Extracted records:
(begin)

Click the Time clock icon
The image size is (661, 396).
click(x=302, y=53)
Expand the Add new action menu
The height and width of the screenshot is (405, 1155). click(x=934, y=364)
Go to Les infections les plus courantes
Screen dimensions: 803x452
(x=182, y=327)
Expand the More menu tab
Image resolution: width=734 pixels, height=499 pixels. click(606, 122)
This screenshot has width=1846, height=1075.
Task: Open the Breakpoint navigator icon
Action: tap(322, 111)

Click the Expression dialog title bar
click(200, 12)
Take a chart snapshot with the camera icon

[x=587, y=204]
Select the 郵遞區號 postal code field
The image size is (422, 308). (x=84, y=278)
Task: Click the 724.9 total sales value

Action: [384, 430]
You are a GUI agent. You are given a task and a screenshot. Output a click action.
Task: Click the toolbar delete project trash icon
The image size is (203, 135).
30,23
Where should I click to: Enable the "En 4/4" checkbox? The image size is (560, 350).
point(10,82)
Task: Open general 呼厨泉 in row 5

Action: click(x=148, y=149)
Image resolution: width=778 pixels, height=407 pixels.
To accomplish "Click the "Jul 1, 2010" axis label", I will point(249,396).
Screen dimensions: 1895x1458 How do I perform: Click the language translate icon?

(end)

[Your instructions] Copy out all of the records above line for line, changing nothing.

[Exercise response]
Click the Time clock icon
The image size is (661, 396).
click(x=302, y=53)
Expand the Add new action menu
The height and width of the screenshot is (405, 1155). click(x=934, y=364)
Go to Les infections les plus courantes
Screen dimensions: 803x452
(x=182, y=327)
Expand the More menu tab
Image resolution: width=734 pixels, height=499 pixels. click(606, 122)
This screenshot has width=1846, height=1075.
Task: Open the Breakpoint navigator icon
Action: tap(322, 111)

Click the Expression dialog title bar
click(200, 12)
Take a chart snapshot with the camera icon

[x=587, y=204]
Select the 郵遞區號 postal code field
The image size is (422, 308). (x=84, y=278)
Task: Click the 724.9 total sales value

Action: [384, 430]
You are a GUI agent. You are given a task and a screenshot. Output a click action.
Task: Click the toolbar delete project trash icon
The image size is (203, 135).
30,23
Where should I click to: Enable the "En 4/4" checkbox? The image size is (560, 350).
point(10,82)
Task: Open general 呼厨泉 in row 5

Action: click(x=148, y=149)
Image resolution: width=778 pixels, height=407 pixels.
To accomplish "Click the "Jul 1, 2010" axis label", I will point(249,396).
Screen dimensions: 1895x1458 How do I perform: Click the language translate icon?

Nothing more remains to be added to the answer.